→ PROBLEM TO WORK ON
Transcribe word for word the lines below from the line with "Image resolution: width=691" through the line with "Open the user", ends included.

→ EXTRACTED MATERIAL
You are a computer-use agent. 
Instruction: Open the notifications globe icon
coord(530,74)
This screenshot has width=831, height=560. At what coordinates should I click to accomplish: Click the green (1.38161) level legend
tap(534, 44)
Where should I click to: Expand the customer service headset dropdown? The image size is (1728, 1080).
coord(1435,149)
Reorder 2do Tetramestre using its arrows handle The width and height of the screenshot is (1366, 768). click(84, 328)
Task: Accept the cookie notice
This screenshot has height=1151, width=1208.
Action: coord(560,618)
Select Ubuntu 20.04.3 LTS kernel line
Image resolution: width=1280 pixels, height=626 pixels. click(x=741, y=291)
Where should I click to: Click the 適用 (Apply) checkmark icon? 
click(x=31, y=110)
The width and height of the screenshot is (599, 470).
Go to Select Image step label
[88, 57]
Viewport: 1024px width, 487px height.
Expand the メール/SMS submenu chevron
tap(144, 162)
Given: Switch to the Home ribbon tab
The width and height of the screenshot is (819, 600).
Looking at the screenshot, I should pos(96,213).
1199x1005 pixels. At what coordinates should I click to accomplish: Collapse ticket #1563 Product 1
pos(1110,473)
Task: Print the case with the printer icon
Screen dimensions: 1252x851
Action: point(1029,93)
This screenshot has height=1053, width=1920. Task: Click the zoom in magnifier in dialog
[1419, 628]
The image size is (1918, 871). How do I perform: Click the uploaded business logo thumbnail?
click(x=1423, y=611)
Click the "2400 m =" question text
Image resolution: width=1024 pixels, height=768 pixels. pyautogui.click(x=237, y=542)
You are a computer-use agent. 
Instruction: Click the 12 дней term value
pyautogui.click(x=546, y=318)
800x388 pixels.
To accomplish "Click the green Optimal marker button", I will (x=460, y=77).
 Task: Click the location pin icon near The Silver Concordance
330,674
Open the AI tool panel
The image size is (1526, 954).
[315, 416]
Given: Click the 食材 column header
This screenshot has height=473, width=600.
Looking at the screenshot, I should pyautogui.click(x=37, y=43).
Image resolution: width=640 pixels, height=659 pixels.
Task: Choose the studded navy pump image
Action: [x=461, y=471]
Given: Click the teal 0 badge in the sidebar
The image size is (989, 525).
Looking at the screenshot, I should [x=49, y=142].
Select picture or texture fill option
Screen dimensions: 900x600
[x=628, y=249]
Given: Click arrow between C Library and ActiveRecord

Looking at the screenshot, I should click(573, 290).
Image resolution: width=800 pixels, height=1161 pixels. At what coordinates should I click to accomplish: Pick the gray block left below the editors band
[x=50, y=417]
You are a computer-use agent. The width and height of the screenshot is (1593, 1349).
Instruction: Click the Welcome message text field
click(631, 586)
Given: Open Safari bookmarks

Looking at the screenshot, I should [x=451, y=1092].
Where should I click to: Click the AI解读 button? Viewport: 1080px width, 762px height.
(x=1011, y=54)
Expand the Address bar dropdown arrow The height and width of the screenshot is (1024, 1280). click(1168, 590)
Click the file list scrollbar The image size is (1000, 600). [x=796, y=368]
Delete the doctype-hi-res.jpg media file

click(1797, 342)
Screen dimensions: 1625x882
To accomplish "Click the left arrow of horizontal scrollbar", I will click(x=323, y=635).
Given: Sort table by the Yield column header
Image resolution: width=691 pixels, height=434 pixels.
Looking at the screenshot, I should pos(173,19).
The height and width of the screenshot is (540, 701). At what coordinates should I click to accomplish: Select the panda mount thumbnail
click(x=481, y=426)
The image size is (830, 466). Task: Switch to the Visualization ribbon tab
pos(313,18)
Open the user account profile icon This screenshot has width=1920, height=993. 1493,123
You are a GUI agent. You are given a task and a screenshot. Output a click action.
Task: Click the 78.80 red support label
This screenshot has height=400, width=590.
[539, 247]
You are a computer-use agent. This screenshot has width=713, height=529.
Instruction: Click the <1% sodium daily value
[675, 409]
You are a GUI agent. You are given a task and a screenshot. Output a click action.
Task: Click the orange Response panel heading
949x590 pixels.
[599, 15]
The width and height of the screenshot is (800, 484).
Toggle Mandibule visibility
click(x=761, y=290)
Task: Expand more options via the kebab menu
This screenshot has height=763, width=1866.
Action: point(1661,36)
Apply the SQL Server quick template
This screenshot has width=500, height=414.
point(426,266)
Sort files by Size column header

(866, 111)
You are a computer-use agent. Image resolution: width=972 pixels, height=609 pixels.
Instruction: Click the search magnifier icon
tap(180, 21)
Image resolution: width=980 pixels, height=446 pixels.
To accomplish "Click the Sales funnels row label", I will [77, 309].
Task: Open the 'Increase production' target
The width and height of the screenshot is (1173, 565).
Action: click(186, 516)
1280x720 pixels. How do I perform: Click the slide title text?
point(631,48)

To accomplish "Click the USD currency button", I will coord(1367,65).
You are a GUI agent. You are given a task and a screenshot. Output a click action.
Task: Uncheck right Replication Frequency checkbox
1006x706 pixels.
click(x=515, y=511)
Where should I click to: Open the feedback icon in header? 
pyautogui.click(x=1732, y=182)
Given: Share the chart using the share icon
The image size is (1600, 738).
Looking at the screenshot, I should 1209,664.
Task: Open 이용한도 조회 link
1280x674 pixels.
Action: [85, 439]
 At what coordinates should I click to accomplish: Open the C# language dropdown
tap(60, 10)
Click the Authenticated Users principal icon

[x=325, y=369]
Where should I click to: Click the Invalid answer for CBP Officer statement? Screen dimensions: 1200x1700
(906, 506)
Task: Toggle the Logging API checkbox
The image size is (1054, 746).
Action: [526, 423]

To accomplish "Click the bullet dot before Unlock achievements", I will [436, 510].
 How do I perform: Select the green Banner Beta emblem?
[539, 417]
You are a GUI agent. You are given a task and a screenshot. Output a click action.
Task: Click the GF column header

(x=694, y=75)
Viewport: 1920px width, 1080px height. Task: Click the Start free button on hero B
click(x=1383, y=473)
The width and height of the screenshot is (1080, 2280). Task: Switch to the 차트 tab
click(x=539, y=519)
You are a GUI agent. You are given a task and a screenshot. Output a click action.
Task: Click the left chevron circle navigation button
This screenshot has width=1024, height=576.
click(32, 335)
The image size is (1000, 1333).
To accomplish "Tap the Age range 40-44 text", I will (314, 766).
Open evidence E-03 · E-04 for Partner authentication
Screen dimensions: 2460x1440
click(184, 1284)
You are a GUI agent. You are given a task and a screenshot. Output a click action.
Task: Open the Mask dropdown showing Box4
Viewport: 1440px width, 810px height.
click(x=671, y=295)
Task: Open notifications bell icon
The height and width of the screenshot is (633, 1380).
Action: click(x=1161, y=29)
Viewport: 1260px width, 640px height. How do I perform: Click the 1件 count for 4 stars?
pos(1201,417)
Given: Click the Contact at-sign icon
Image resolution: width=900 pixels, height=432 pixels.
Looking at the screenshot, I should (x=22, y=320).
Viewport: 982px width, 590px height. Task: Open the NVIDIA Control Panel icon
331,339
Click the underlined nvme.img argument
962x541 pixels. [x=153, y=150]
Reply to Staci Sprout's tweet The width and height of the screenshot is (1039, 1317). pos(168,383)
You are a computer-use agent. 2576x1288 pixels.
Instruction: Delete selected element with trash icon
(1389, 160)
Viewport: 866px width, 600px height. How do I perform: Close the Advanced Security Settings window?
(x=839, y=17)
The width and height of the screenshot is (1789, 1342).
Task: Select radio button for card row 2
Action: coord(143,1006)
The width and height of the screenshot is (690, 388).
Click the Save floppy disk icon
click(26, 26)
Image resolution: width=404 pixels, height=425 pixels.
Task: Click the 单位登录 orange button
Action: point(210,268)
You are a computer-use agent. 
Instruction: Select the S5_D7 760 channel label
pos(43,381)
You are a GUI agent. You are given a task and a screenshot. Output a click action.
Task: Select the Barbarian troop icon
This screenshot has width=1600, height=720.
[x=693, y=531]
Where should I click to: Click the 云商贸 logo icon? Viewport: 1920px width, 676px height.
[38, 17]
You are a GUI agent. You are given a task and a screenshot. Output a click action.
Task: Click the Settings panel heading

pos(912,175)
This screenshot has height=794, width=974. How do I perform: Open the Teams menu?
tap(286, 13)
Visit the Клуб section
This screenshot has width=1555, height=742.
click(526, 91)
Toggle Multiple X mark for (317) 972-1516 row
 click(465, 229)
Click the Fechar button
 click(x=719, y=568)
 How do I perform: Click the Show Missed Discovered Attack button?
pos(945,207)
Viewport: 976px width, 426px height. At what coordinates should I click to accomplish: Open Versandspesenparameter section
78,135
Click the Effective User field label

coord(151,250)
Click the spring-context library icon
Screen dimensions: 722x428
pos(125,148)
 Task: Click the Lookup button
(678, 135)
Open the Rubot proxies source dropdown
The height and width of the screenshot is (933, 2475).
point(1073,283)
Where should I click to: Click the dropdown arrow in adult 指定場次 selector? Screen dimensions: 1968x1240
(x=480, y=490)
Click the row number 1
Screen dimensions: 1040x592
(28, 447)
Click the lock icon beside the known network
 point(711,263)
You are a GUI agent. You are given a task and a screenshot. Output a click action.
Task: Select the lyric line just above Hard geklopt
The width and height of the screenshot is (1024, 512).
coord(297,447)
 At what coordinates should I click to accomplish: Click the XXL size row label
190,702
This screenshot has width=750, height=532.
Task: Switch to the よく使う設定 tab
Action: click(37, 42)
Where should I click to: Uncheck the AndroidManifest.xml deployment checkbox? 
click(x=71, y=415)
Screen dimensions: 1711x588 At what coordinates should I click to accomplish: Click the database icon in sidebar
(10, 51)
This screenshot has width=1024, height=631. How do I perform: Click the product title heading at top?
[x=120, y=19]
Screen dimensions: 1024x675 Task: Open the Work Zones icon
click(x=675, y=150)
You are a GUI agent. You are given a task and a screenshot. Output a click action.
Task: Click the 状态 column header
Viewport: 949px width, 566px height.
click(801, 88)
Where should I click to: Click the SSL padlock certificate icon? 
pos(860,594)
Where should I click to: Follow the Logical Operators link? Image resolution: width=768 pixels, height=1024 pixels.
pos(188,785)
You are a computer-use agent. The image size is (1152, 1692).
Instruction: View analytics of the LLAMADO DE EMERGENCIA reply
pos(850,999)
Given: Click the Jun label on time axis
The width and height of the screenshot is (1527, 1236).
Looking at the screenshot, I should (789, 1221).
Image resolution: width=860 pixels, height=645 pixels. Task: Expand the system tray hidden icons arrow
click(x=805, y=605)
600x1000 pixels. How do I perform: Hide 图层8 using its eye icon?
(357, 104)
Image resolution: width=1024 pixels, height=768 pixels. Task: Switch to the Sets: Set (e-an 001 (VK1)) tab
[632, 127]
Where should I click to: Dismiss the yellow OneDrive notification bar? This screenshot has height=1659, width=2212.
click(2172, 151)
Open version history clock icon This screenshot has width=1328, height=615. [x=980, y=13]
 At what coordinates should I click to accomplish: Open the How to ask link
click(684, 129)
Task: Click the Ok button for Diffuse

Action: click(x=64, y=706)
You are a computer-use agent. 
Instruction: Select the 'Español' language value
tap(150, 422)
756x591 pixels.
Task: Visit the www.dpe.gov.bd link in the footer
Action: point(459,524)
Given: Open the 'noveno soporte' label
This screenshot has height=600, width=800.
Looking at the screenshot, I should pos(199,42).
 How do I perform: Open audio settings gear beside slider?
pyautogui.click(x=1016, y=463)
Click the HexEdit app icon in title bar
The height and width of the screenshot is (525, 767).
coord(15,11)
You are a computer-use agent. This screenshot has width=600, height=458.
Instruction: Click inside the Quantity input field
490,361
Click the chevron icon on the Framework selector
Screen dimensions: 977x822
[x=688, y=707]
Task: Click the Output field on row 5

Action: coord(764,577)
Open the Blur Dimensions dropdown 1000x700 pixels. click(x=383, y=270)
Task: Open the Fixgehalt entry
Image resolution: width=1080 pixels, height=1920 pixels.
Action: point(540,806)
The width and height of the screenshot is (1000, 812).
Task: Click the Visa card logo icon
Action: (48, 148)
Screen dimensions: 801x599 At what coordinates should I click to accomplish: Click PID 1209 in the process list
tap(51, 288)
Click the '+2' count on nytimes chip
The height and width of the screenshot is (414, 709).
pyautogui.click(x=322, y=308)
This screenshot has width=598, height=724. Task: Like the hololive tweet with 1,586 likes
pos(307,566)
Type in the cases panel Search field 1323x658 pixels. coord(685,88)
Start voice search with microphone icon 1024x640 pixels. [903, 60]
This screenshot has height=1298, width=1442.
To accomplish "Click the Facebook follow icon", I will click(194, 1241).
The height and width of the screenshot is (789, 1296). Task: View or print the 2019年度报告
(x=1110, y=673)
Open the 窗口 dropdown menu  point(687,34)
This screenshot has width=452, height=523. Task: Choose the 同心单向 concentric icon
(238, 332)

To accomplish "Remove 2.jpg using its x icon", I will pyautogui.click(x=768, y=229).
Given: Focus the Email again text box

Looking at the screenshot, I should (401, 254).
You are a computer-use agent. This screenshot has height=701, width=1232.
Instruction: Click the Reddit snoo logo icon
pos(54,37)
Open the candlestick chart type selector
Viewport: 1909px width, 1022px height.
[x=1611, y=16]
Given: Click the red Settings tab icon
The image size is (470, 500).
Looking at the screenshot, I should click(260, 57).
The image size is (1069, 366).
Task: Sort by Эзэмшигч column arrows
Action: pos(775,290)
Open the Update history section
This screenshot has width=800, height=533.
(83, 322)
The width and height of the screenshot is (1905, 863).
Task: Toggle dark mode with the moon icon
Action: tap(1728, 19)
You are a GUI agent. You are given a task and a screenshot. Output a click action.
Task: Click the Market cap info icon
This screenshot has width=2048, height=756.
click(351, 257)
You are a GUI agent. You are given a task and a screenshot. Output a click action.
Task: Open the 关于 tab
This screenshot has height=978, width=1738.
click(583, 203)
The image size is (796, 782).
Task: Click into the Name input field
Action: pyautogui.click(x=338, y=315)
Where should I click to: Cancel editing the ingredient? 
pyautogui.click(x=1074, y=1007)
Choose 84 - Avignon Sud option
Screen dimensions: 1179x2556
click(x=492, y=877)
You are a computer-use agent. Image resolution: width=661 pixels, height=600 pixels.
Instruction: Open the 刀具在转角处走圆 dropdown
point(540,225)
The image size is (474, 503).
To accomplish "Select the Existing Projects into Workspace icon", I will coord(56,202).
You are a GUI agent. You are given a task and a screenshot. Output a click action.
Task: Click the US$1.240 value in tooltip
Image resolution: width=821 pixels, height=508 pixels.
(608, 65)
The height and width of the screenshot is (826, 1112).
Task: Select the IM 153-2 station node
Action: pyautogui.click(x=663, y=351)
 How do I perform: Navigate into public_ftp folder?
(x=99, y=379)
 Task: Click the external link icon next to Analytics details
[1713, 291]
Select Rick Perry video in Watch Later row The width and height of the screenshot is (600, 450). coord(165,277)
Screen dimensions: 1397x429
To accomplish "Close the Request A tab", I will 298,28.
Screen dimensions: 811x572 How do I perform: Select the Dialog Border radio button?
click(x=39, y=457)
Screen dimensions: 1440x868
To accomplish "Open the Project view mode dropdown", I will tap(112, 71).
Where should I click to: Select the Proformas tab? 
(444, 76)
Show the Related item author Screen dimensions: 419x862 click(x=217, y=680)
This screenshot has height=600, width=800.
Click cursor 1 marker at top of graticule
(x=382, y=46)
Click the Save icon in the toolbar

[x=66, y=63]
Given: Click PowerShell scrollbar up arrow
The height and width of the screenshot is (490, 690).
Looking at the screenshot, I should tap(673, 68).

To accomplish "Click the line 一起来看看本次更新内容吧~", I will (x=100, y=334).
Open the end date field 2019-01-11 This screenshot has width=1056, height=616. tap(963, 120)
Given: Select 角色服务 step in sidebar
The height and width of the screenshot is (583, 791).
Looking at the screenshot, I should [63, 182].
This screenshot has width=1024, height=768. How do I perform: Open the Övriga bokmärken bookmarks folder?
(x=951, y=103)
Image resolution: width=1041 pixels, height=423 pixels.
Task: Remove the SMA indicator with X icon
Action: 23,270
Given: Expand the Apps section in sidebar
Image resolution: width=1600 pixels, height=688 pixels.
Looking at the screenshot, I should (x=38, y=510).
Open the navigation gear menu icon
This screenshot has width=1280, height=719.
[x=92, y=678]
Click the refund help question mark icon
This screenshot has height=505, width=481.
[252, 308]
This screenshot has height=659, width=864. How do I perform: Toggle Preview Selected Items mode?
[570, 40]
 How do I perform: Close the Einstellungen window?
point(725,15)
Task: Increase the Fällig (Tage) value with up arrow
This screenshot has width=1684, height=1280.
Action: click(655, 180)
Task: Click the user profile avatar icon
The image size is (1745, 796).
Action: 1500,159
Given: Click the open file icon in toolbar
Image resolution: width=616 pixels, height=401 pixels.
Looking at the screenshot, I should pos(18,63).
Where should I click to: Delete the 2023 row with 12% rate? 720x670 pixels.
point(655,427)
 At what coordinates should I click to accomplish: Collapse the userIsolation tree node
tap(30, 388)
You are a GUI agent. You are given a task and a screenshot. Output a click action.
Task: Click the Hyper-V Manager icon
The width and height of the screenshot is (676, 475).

→ ANSWER FOR THIS EXERCISE
Image resolution: width=691 pixels, height=434 pixels.
Looking at the screenshot, I should pos(173,19).
The height and width of the screenshot is (540, 701). At what coordinates should I click to accomplish: Select the panda mount thumbnail
click(x=481, y=426)
The image size is (830, 466). Task: Switch to the Visualization ribbon tab
pos(313,18)
Open the user account profile icon This screenshot has width=1920, height=993. 1493,123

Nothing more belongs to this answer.